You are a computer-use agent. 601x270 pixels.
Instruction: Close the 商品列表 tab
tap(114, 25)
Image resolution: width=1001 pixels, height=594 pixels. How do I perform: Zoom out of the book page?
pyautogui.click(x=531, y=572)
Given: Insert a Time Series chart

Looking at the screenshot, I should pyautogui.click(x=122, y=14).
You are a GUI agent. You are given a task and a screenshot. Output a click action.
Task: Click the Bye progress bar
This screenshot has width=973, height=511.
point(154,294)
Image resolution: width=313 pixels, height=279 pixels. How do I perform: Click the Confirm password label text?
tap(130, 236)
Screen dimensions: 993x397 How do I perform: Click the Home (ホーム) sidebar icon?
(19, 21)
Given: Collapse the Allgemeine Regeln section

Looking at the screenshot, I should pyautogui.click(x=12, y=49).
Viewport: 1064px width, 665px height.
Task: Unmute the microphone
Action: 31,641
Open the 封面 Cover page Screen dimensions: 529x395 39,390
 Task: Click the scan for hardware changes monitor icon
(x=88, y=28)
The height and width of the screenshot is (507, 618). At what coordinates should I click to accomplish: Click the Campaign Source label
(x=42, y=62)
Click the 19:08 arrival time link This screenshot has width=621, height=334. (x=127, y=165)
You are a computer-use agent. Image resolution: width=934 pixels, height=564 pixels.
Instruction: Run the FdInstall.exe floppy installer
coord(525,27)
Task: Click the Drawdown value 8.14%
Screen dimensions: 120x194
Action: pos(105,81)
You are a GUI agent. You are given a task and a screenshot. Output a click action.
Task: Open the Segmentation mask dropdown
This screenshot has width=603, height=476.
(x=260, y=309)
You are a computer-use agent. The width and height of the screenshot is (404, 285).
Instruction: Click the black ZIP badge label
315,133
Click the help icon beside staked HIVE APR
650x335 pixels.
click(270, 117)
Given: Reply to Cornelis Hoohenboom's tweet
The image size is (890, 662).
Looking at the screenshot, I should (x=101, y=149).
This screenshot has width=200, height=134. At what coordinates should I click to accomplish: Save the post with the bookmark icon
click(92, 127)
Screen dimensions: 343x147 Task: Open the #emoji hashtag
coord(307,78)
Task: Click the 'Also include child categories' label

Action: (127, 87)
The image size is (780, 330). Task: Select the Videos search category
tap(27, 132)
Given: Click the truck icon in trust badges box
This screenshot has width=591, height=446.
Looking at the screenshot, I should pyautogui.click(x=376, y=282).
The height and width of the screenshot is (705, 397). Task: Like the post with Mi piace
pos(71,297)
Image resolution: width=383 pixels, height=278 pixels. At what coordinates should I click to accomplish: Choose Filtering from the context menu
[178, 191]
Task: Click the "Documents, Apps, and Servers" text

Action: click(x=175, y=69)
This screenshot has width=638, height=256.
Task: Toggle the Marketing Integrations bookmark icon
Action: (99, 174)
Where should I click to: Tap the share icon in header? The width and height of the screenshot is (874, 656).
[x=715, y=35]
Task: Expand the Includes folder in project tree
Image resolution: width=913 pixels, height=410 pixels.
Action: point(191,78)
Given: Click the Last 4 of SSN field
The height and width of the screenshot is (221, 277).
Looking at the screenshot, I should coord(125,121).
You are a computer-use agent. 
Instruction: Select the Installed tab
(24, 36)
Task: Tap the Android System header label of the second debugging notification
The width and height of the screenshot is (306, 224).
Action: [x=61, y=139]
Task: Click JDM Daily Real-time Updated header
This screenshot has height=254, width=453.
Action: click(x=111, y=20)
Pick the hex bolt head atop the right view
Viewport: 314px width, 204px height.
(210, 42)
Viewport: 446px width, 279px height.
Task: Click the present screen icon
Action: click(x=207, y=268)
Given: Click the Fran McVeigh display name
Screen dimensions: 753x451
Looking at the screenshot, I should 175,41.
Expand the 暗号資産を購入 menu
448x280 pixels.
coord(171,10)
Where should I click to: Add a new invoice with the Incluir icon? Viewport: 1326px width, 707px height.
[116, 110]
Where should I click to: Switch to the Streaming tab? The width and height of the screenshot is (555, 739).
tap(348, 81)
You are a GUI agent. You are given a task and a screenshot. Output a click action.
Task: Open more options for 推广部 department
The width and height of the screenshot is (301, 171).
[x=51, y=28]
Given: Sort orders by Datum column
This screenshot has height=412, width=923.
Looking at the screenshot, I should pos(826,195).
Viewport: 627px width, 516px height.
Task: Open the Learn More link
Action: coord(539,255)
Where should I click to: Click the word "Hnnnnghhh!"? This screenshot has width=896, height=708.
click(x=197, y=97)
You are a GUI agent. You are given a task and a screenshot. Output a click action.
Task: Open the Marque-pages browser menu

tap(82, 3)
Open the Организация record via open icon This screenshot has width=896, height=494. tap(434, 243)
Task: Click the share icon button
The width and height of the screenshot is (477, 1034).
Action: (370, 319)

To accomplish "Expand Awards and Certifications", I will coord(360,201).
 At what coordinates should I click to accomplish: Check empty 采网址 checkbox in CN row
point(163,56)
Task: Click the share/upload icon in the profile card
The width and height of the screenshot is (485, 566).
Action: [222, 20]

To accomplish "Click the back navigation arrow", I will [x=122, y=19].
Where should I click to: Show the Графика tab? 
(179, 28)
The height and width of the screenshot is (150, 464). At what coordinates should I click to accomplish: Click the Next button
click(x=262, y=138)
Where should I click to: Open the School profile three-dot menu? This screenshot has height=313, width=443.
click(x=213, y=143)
□ □ □
### YOUR TASK
Take every line in the preceding listing that contains "computer" and copy it.

### TASK RESPONSE
You are a computer-use agent. 601x270 pixels.
You are a computer-use agent. Image resolution: width=934 pixels, height=564 pixels.
You are a computer-use agent. The width and height of the screenshot is (404, 285).
You are a computer-use agent. 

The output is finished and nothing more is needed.